Start of Page extract

Harris-Perry remained a professor of political science at Wake Forest University and commuted to New York City every weekend to host the program. She remarked that, professionally, she is a "professor first", and accepted the opportunity to host the program because it didn't require her to give up teaching. Nonetheless, she admitted that switching to the academic-broadcaster schedule "really did blow up [her] entire life."

The show was originally scheduled to launch on February 4, 2012. The program's debut was pushed back two weeks, and the first episode aired on February 18.

During the show's run, Harris-Perry was one of the few African American women who had regular positions in cable news. She said she took her position as host "very seriously", and hoped to emulate other national figures such as Gwen Ifill and Soledad O'Brien.

On December 29, 2013, a picture was shown of former Republican presidential candidate Mitt Romney and his extended family. Romney was holding his adopted African-American grandchild. Harris-Perry and her guests, including actress Pia Glenn and comedian Dean Obeidallah, joked about coming up with captions for the photo. Glenn sang out, "One of these things is not like the others, one of these things just isn’t the same." Obeidallah said, "It sums up the diversity of the Republican Party and the Republican National Committee, where they have the whole convention and they find the one black person." Afterwards, Harris-Perry apologized in a series of Tweets and on msnbc.com, stating, "Without reservation or qualification, I apologize to the Romney family and to all families built on loving transracial adoptions". Romney replied, "I think it’s a heartfelt apology. I think for that reason, we hold no ill will whatsoever".

End of Page extract

> [Directions for this task]:
Write out the passage on Harris-Perry's program word for word, starting at "The show was" and ending at "and Soledad O'Brien.".

Start of Listed entries

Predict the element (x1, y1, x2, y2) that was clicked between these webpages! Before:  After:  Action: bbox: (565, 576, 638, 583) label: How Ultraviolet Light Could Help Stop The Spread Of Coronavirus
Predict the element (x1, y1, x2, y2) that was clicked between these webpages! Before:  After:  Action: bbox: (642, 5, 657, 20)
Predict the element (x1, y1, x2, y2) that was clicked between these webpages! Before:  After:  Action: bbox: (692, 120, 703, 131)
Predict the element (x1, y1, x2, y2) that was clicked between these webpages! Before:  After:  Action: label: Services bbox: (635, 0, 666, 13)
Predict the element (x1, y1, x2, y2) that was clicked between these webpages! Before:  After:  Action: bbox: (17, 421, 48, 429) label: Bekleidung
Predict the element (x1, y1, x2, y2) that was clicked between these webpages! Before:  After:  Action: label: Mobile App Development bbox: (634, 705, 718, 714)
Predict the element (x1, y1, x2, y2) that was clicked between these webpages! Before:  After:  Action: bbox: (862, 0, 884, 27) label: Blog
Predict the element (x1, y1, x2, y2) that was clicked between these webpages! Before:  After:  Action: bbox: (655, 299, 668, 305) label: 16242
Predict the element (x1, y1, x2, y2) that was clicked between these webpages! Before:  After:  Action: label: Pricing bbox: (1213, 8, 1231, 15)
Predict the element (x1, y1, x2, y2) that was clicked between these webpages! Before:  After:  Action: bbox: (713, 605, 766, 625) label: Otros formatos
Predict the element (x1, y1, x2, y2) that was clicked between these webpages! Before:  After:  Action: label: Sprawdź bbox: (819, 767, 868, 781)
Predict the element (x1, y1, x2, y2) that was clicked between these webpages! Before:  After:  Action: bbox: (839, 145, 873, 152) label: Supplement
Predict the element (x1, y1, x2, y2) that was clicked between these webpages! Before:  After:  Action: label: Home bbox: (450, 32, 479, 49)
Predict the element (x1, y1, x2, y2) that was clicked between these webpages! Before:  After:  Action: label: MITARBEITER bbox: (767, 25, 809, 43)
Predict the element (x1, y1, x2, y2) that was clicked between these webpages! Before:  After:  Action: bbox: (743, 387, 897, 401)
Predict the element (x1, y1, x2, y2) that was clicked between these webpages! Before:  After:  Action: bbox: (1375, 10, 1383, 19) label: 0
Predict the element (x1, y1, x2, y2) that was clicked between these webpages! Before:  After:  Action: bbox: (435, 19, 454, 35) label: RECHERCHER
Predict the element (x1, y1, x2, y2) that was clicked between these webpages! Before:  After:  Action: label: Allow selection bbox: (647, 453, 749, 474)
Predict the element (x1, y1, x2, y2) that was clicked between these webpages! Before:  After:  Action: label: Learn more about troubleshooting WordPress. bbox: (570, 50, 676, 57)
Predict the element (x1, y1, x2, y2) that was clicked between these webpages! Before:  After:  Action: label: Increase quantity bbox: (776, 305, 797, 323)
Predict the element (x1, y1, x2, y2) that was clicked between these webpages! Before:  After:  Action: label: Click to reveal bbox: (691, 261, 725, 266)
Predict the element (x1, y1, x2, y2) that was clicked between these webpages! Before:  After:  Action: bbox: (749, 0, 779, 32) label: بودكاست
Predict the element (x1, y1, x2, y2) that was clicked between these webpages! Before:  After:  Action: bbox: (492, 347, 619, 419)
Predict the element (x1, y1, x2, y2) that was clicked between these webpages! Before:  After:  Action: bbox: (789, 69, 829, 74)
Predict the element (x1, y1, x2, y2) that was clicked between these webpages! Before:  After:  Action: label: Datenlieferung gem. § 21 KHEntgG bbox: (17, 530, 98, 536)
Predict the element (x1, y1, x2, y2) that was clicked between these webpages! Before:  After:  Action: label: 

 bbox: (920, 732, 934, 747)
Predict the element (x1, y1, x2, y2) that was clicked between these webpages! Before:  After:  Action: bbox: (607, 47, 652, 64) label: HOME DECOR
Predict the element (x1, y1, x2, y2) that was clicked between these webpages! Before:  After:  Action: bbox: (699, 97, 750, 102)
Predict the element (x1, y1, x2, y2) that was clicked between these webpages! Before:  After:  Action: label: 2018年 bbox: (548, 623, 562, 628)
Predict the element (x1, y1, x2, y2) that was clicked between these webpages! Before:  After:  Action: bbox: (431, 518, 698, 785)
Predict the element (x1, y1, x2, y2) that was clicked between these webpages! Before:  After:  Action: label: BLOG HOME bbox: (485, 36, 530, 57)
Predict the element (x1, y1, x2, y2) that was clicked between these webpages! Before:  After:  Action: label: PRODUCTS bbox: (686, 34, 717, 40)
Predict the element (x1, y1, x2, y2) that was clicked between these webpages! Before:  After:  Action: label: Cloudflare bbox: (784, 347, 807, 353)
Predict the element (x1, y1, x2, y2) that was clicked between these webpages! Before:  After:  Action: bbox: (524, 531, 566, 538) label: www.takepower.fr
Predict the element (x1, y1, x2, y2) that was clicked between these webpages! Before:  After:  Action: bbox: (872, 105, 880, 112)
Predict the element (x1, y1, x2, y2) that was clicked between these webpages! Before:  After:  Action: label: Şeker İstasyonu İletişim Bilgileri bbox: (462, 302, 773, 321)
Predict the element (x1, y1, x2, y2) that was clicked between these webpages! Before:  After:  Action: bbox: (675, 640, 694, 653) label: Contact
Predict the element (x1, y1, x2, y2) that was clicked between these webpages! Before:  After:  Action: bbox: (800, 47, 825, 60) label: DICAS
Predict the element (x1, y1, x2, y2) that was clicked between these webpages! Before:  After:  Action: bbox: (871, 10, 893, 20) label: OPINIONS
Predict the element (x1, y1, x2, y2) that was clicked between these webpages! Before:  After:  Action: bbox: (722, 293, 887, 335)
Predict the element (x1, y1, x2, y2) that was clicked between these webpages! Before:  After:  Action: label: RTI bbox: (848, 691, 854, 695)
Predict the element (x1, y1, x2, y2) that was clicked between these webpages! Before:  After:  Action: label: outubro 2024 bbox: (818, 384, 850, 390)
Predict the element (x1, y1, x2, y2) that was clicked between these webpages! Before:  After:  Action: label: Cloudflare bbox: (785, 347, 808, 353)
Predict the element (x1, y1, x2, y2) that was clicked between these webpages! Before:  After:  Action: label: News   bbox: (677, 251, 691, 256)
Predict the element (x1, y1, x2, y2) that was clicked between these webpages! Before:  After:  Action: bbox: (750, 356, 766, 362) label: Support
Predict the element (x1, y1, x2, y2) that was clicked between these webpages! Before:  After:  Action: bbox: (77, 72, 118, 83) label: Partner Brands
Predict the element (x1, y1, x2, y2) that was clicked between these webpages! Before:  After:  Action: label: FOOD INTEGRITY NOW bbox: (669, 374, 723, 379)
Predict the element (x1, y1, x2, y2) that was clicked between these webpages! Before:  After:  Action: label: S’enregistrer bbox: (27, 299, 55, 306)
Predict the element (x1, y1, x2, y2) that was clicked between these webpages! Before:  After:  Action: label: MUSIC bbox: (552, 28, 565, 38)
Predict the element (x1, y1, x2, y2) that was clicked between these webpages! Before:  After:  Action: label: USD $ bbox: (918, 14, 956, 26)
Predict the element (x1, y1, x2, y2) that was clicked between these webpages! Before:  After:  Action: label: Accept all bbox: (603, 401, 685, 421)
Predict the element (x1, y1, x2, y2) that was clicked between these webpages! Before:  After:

End of Listed entries

> [Finished task]:
The show was originally scheduled to launch on February 4, 2012. The program's debut was pushed back two weeks, and the first episode aired on February 18.

During the show's run, Harris-Perry was one of the few African American women who had regular positions in cable news. She said she took her position as host "very seriously", and hoped to emulate other national figures such as Gwen Ifill and Soledad O'Brien.